@bende mataram@
Bagian 203
Kedua orang yang sedang mengadu keuletan itu menjadi terkejut. Sang
Dewaresi melayangkan matanya. Tiba-tiba saja di atas sebatang pohon yang
berada tak jauh dari gelanggang pertempuran nampaklah seorang yang
mengenakan jubah abu-abu duduk bercokol di atas dahan. Orang itu mengenakan
topeng tipis yang buruk bukan main. Sekali pandang orang akan mengira
bertemu dengan hantu pemangsa manusia.
Sebagai seorang sakti ia kagum bukan main. Karena sama sekali tak mendengar
kehadirannya. Diam-diam ia menyesali pendengarannya yang selamanya
diagung-agungkan. Pringgasakti pun diam-diam terkejut pula. Meskipun dalam
keadaan sibuk, biasanya pendengarannya yang tajam masih bisa menangkap
bunyi daun yang jatuh dari ranting.
Tapi kali ini sama sekali tidak. Dengan mengerlingkan mata, ia
mengamat-amati orang berjubah abu-abu itu selintasan. Waktu itu angin
meniup tajam sampai menggoyangkan mahkota daunan. Tetapi orang itu dapat
duduk bercokol dengan tenang dan sama sekali tak tergeser. Hal itu
membuktikan, betapa hebat ilmu ringan tubuhnya.

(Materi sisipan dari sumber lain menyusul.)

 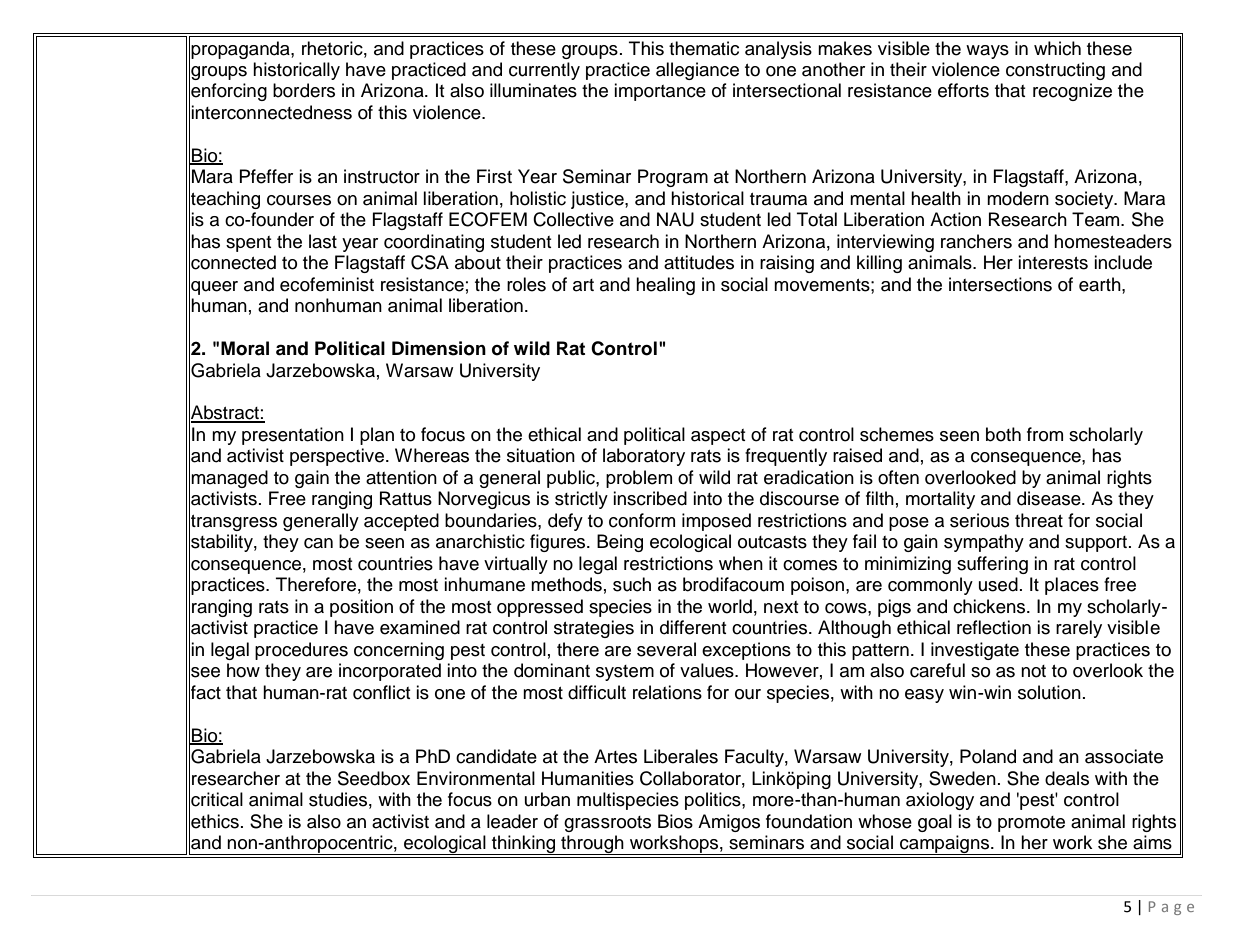 I want to click on places, so click(x=1072, y=586).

Sementara itu orang berjubah abu-abu terus meniup serulingnya sambil
sekali-kali bersiul panjang melengking. Tiba-tiba saja, barisan tabuan yang
terbang berlingkaran tersibak bubar. Seperti tersapu hawa panas, barisan
tabuan itu memanjat tinggi di udara dan bubar berderai tak keruan.

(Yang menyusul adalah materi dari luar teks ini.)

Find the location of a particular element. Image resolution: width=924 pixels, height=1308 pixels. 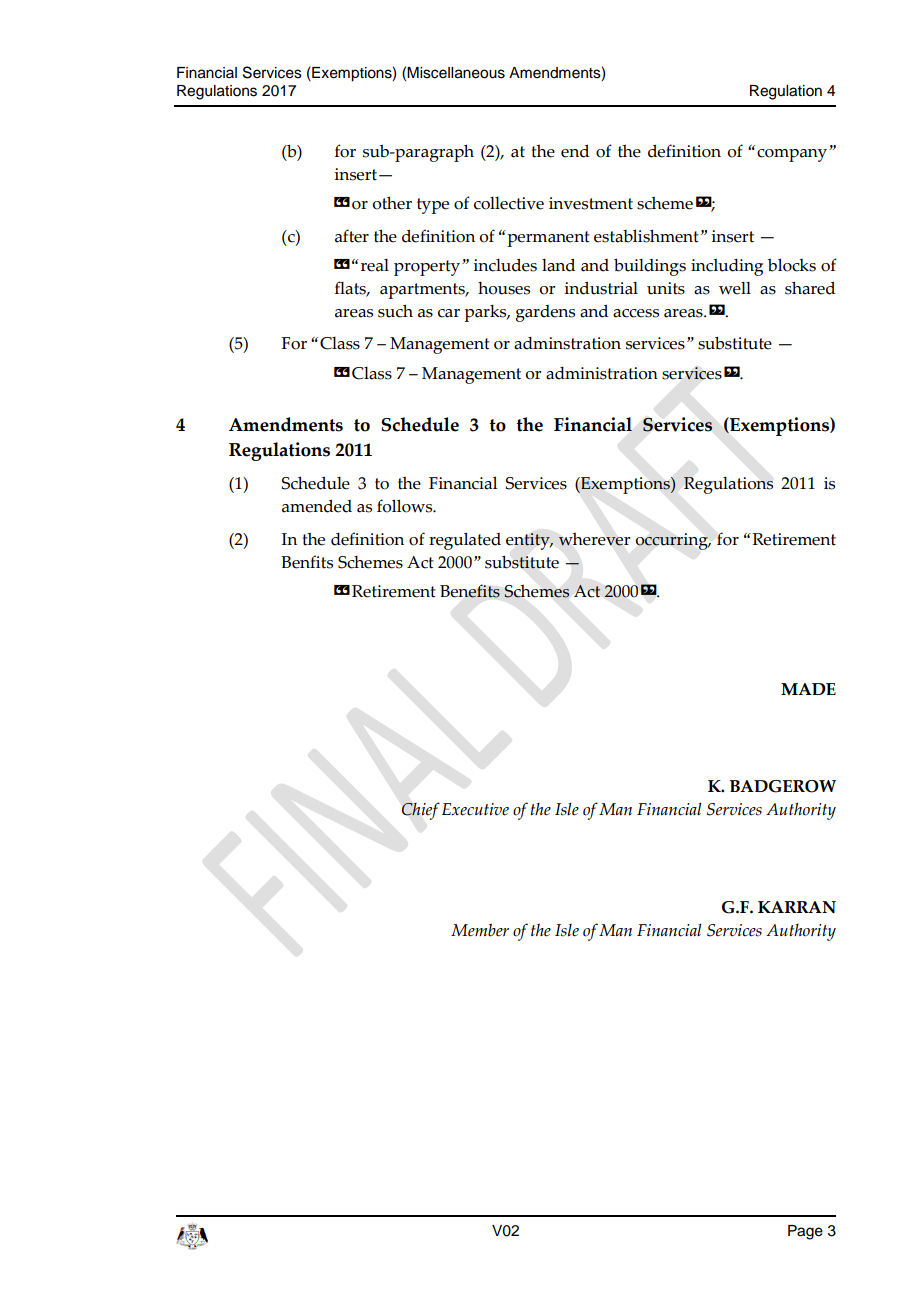

Chief is located at coordinates (421, 811).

Sang Dewaresi terheran-heran. Selama hidupnya belum pernah ia mengalami
kejadian seperti hari itu. Cepat ia mencoba menguasai, la bersiul panjang
seperti biasanya. Tetapi bunyi siulnya seperti tertindas dan terlindas oleh
siulan orang berjubah abu-abu. Akhirnya, bahkan dirinya merasa seperti
terserang suatu aliran hawa yang panas bukan kepalang. Ia kaget dan
cepat-cepat mempertahankan diri. Namun, ia kena tergeser oleh suatu
dorongan halus tetapi kuat luar biasa.
Pringgasakti waktu itu terus saja duduk bersila di atas tanah. Dengan
sungguh ia mencoba bertekun bersemadi. Darahnya terasa bergolak sangat
cepat dan menusuk-nusuk kepala. Karena hebatnya pengaruh siulan orang
berjubah abu-abu itu, tubuhnya sampai menggigil.

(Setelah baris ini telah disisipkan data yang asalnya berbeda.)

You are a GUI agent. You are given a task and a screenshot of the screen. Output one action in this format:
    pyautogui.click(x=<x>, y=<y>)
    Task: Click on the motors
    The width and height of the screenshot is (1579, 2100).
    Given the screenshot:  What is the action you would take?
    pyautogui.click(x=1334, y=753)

Nuraini yang terbaring di atas rerumputan, terkena pula serangan orang
bejubah abu-abu itu. Ia mencoba bergerak dan bangun tertatih-tatih. Tetapi
hawa udara seperti menindasnya di tanah. Maka terpaksa ia
me-rangkak-rangkak mencoba menjauhi. Mendadak saja, pinggangnya terasa kena
sambar. Cepat ia menoleh. Ternyata dia sang Dewaresi yang dalam
kegugupannya, terus saja melarikan diri sambil menggondol mangsanya.
Syukurlah, pengaruh orang berjubah abu-abu itu menyiutkan hatinya.
Andaikata tidak, Nuraini pasti akan menjadi korban kebiadap-annya. Karena
itu, dia hanya berani menggondol pergi selintasan saja. Khawatir ia akan
dikejar orang berjubah abu-abu, maka Nuraini dilemparkan ke tanah.
Sedangkan dia sendiri lari Iintang-pukang tak tentu arah tujuannya.
"Bagus!" seru Titisari dengan tiba-tiba. "Memang selama hidupku tak pernah
aku percaya pada hantu. Kini ternyata benar belaka.
Apakah kalian percaya ada hantu muncul di siang hari?"
Sangaji, Wirapati, Bagus Kempong, Sanjaya dan pendekar-pendekar lainnya
diam tak menyahut. Masing-masing lagi terbenam dalam benaknya yang penuh
dengan teka-teki. Mendadak saja terdengar Bagus Kempong berkata kepada
Wirapati,
"Adikku Wirapati. Benar-benar hebat muridmu. Dia sanggup mengalahkan iblis
itu, sedangkan aku sendiri belum tentu bisa."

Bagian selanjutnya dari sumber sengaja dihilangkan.